— What to do —
With the pictures left out, restate exactly the part below that opens with the line containing "The image size is (753, 260)." and closes with the line containing "Image resolution: width=388".

— Data to process —
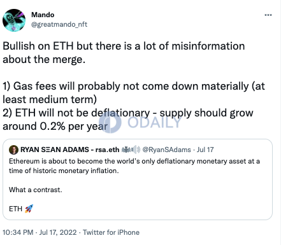The height and width of the screenshot is (245, 281).
Task: Click the 10:34 PM · Jul 17, 2022 timestamp
Action: coord(40,232)
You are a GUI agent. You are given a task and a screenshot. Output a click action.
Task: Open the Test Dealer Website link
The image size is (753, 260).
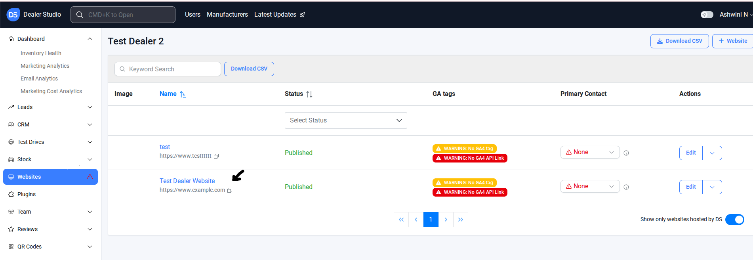pyautogui.click(x=187, y=181)
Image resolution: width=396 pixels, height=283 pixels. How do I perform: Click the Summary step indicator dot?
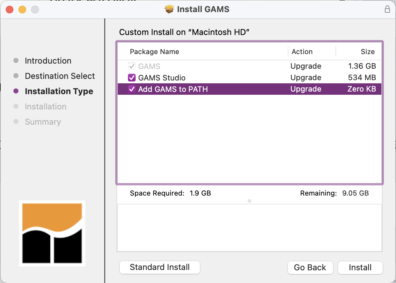[16, 121]
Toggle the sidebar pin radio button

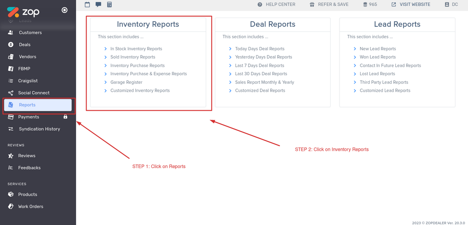tap(65, 10)
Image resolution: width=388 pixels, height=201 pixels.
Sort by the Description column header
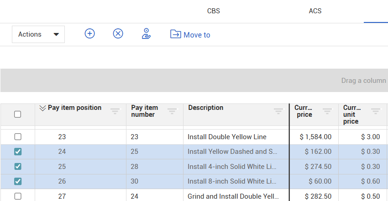click(206, 108)
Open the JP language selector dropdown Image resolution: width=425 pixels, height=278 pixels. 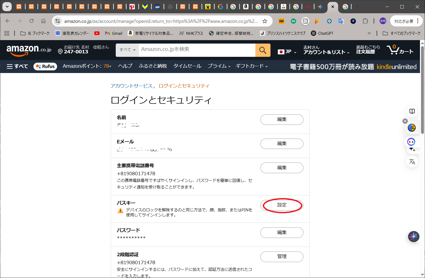[287, 52]

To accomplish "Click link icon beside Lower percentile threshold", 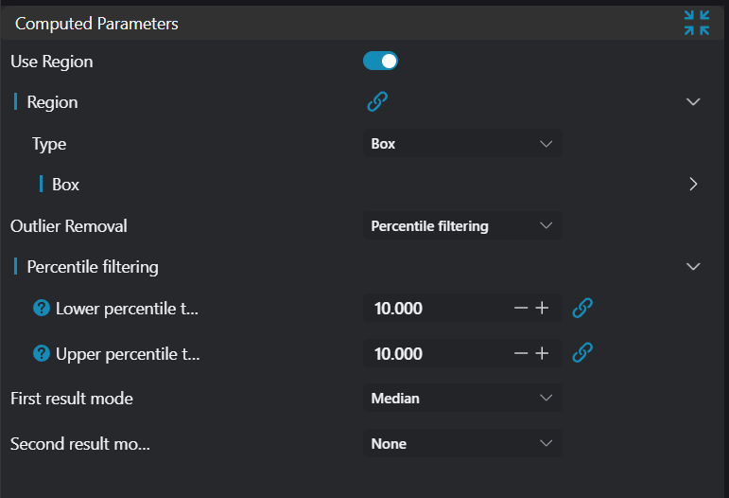I will pos(583,308).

— Worked solution —
The image size is (753, 260).
pyautogui.click(x=187, y=181)
Image resolution: width=396 pixels, height=283 pixels. How do I perform: Click the Summary step indicator dot?
[16, 121]
Toggle the sidebar pin radio button

tap(65, 10)
Image resolution: width=388 pixels, height=201 pixels.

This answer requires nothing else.